My first role as an Executive Director was for a social innovation movement in Durham, NC. Bull City Forward was started by the visionary Christopher Gergen. The mission was to innovate for the greater good. I took over as the organization was going through its transition from a firebrand for Durham’s social entrepreneurial spirit to a movement brand. My job was to move the remaining assets toward their highest and final goal: ensuring that those in Durham who were cut out of the fast entrepreneurial ecosystem had access. We passed along resources to those who needed them, shut down the organization, and celebrated the way forward.
I fantasized a version of that story ending differently, but years out I realize that moving forward with a plan that gave tobacco money to black entrepreneurs was the absolute best result. Five years later, I am seeing the positive result of our decisions, even if I didn’t see them then. Moving forward often means leaving things behind to sort themselves out without you. In the moment, that is hard truth.
Fast forward, I am the CEO of a faith-based nonprofit organization that serves the people for whom I have a truly broken heart. Today, I have the supreme privilege of supporting a staff of nearly 20 experts in reversing poverty. My role as an executive director of an organization that needed to transition its mission set me up to understand the leadership requirements of an organization that is just beginning its fight. I led an organization that satisfied its mission. I now lead one that has a mountain ahead that seems impossible for anyone other than this team.
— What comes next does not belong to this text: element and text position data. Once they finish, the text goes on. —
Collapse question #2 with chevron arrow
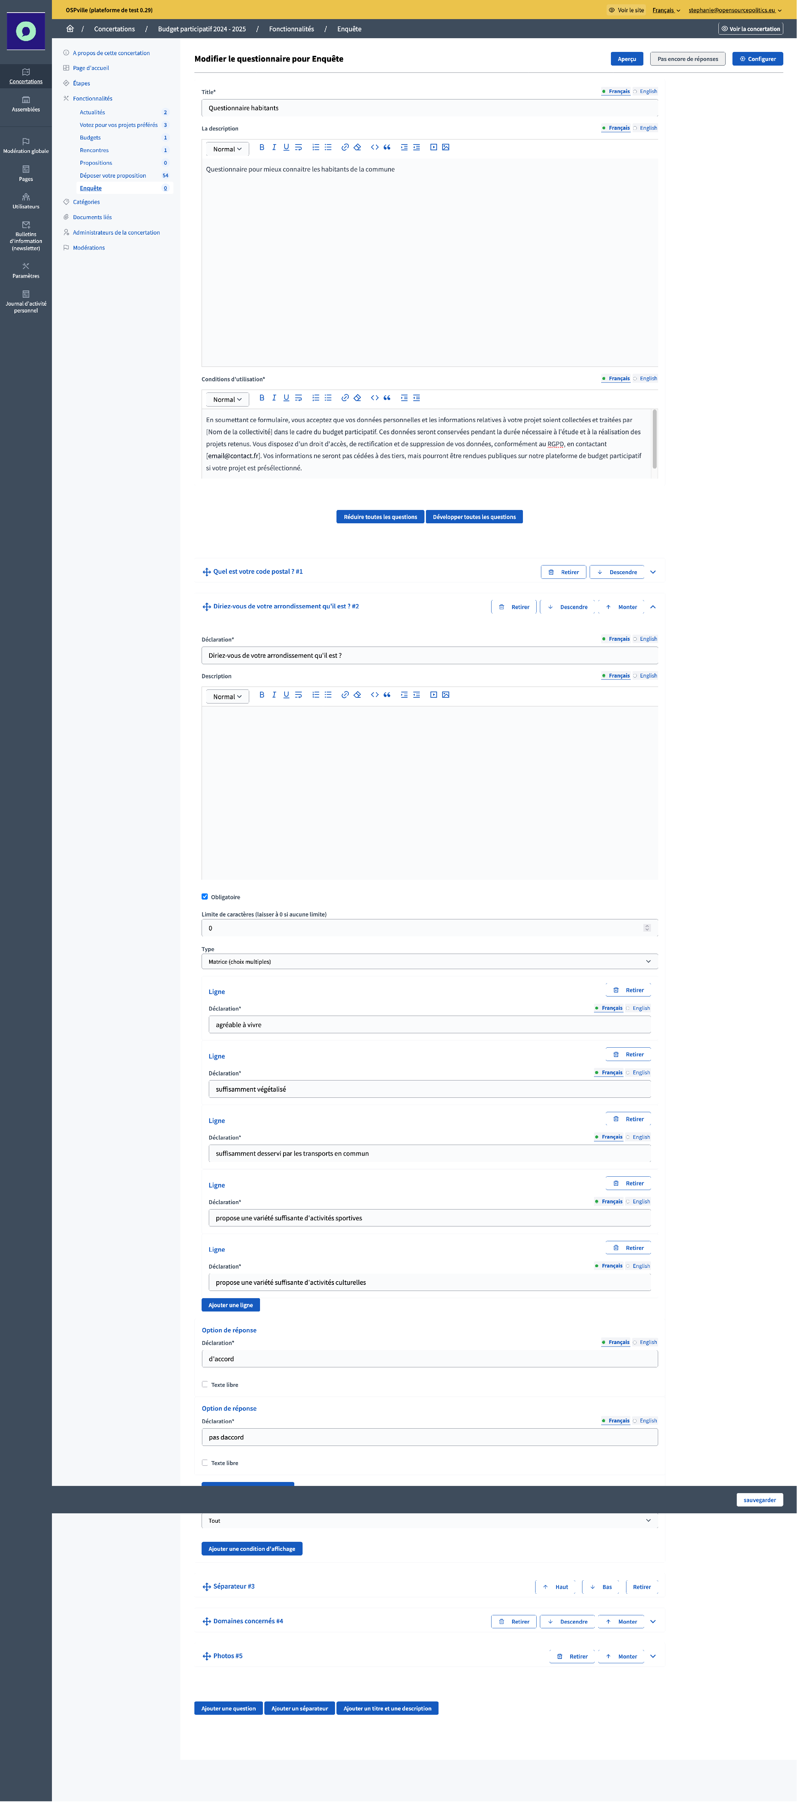Viewport: 797px width, 1802px height. pos(653,606)
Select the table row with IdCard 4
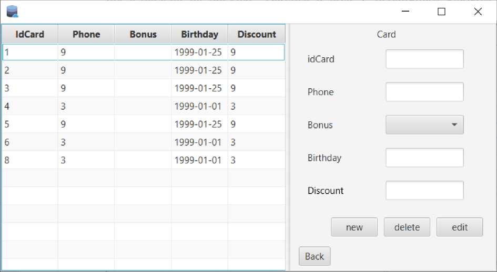 click(x=142, y=106)
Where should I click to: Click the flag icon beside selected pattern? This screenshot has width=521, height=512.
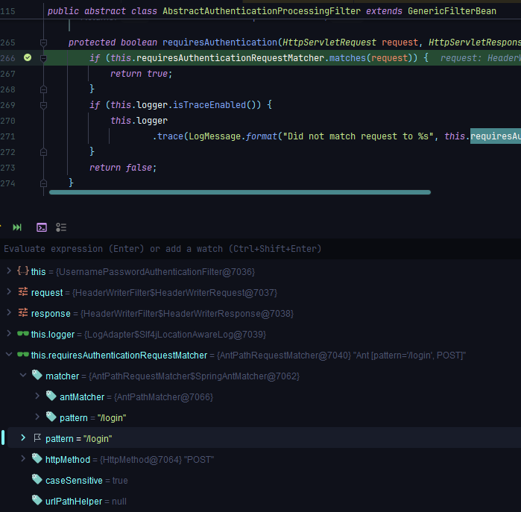pos(37,438)
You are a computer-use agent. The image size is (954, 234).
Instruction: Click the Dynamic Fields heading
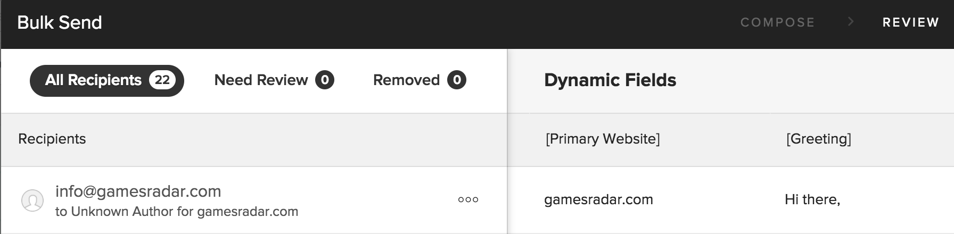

Creating a community free of hunger and homelessness seems like an impossible mission. For better or worse that is my job description. In my first two years, we’ve doubled and tripled our services – effectively taking a $1.7M annual budget to a $3M operation. That’s a lot of growth but it barely scratches the surface. We will serve 7500 people in Atlanta this year. That’s less than 8% of the people who need us in this city. We are just starting our work.
Once you’ve looked upward for guidance, inward for the gut check of whether you’re cut out for the work, and outward to gauge whether your community is ready, you have to make a decision to call it like it is and move forward. Your path may not be comprehensively informed by the upward, inward, outward, forward plan I’ve sloppily laid out over the last week or so, but if you’re making a step toward a better version of yourself and your community that is informed by humility, introspection, and a reliance on feedback, your path forward is likely to succeed.
The hard part about moving forward is moving onward – a process of grueling mistake making and improvement. Forward is one thing. Onward is another.
Forward is decisive. Onward is iterative. Just remember that an inch off at launch is a mile off in orbit, so make sure you’ve done the work that looks toward the goals you want to achieve and is laser focused toward achieving them. This takes constant course correction and fidelity to mission.
Start by looking upward. Take time to look inward. Incorporate outward perspective. But don’t waste time. Now, it’s forward. It’s onward. If you’re doing it right, the mission will continually be brought back into focus.
That steady focus is what makes you visionary and the right person to move forward.